To unlock the heart, and let it speak?

Are even lovers powerless to reveal

To one another what indeed they feel?

The speaker then goes on to compare the lack of intimacy and lack of depth in communication with his (and others') own inability to understand himself (humanity) on a deeper level. The larger theme is this dichotomy which is not necessarily hypocritical since the speaker is at least trying to tune into his true self as much as he is trying to commune with his beloved in the deepest, most soulful level. 

In the 5th stanza, the speaker notes that we look for moments when we might "inquire into the mystery of this heart which beats." And this occurs amidst the noises, distractions and superficiality, presumably of daily life but also of the modern industrial world. 

The speaker compares the depth of water with the depth of the soul, both of one's self and of the depth of connection with others.
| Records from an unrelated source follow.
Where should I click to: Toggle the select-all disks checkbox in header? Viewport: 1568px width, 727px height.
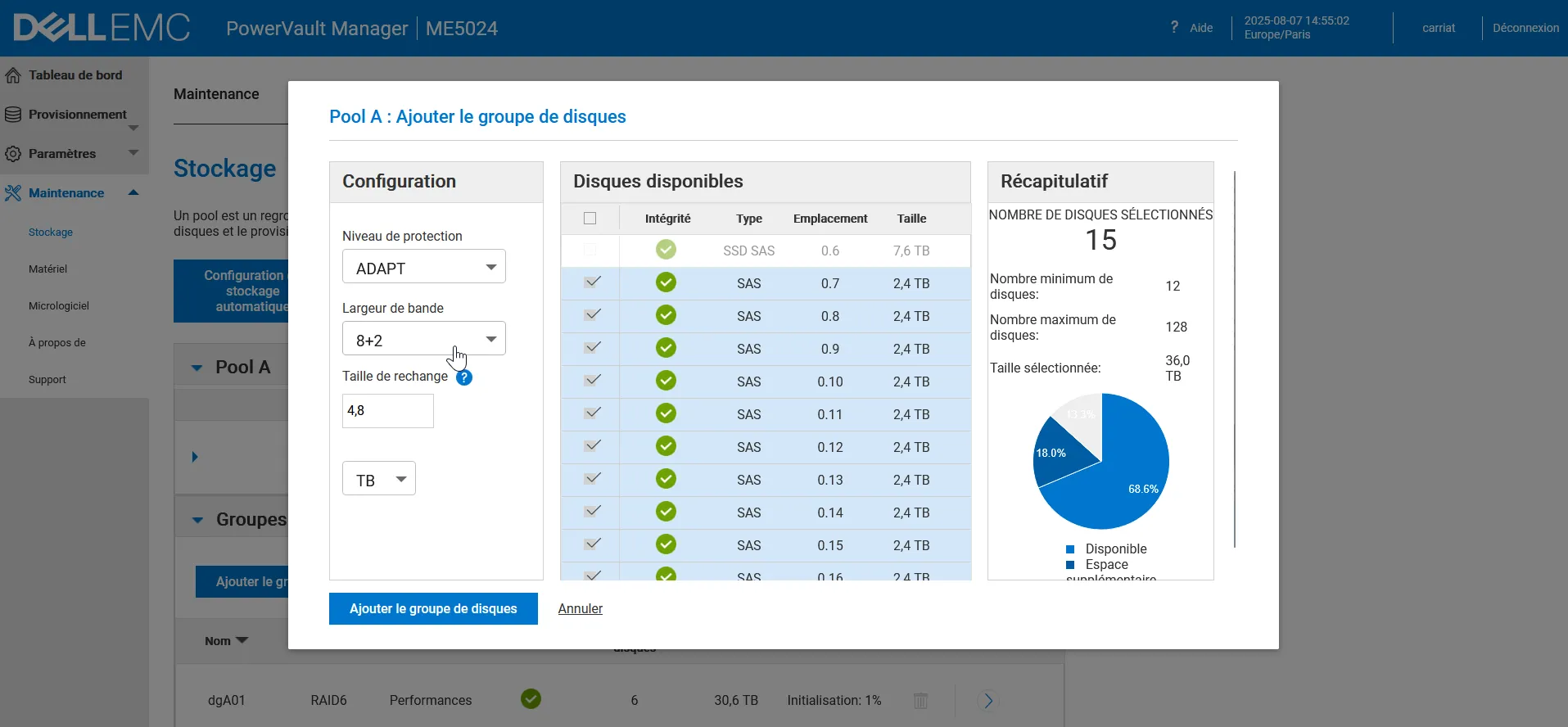(x=590, y=219)
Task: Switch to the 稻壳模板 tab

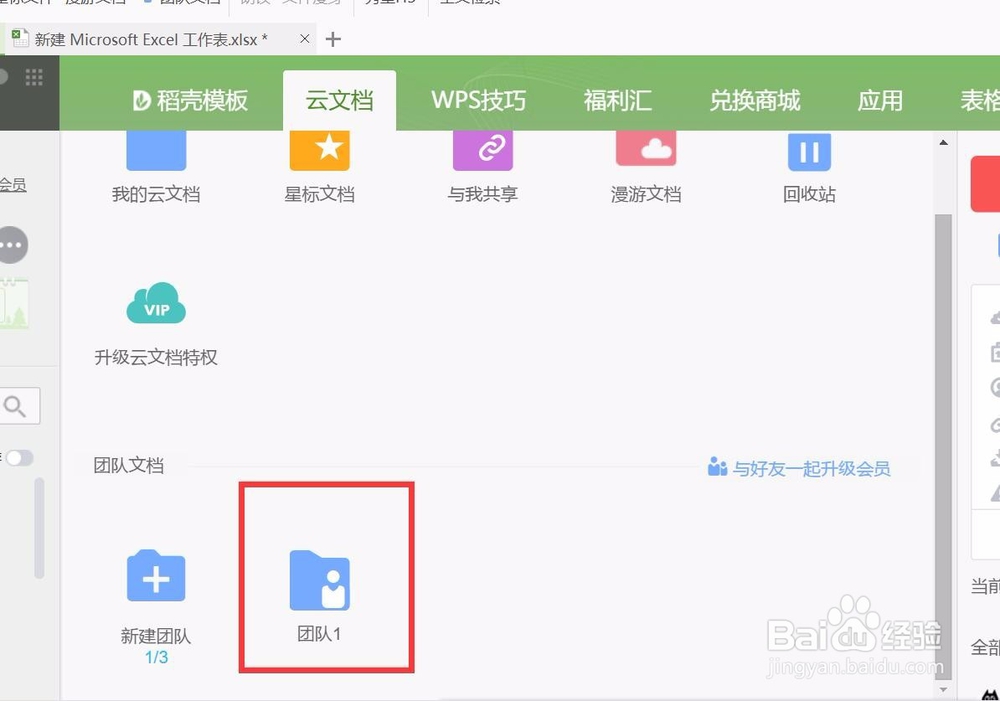Action: tap(192, 100)
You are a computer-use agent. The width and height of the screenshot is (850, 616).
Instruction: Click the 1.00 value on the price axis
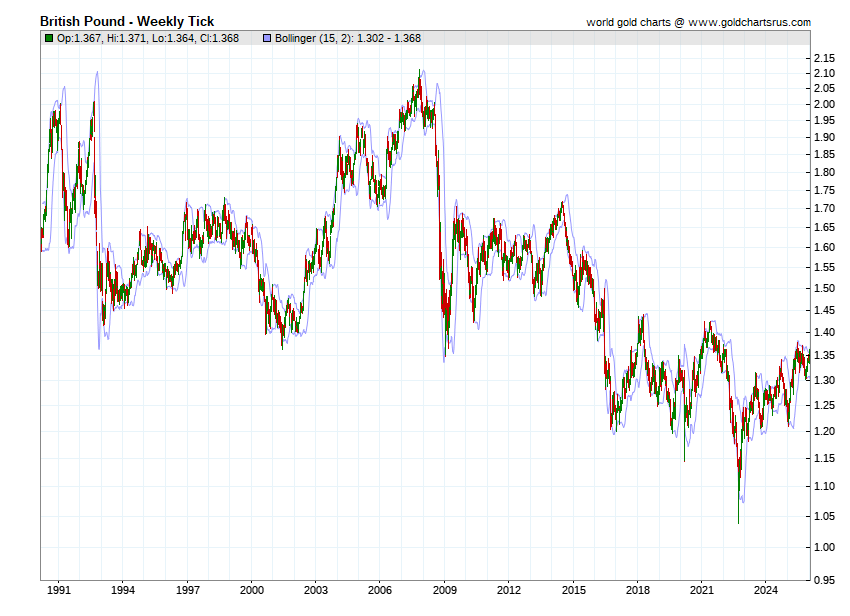coord(824,547)
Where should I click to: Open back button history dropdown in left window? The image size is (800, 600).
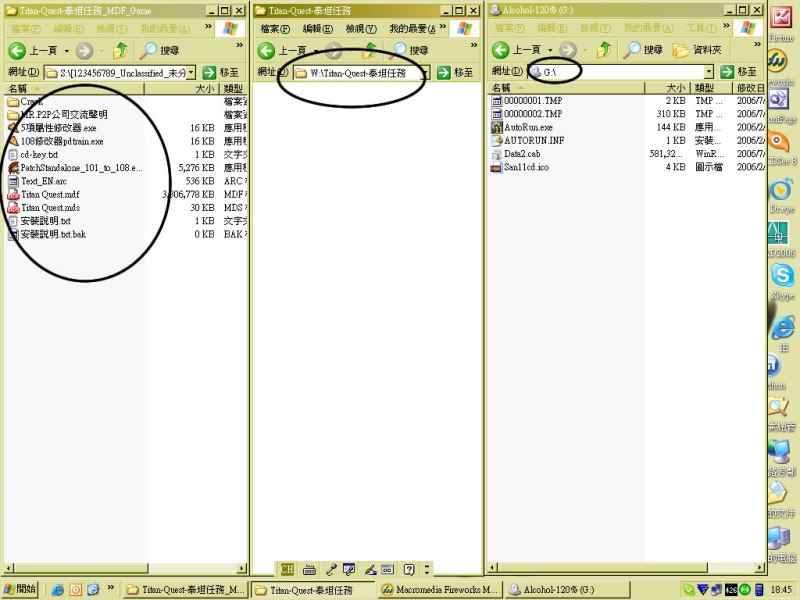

He compares life with the flow of the stream. It is ongoing and this is natural but the speed is comparable to the hustle and bustle of daily life. One interpretation of the poet's wish is that he might slow the stream down in order to peruse its depths just as he wishes to do the same introspectively and with his lover. 

In the 6th stanza, he notes these moments of clarity, connection, and introspection are rare.  So there is some sense of resolution of this dichotomy of surface realities and deep thinking, understanding, and love; the moments are rare but at least they are possible.

This hypocrisy is more like a dichotomy or more practically speaking, the frustration of someone trying to seriously feel and think deeply despite the noise of the world and in spite of any condemnation by others. This last point is shown in the second stanza, when he says:

I knew the mass of men concealed

Their thoughts, for fear that if revealed

They would by other men be met

With blank indifference, or with blame reproved;

If the argument is hypocritical, it is because the poet (or speaker) knows what the obstacles are. He knows that "fear" of the reprove of others makes men do things not true to their nature. He knows that people let things get in the way of deeper understanding and deeper intimacy. So, if he is hypocritical, it is because he knows these things and yet does not (or chooses not to) overcome them. However, another interpretation is that he chooses to overcome them and is only occasionally successful. If this is the case, then this poem is not about his hypocrisy; rather, it symbolizes his frustration in himself and his attempts to achieve deeper understanding and connection with his lover.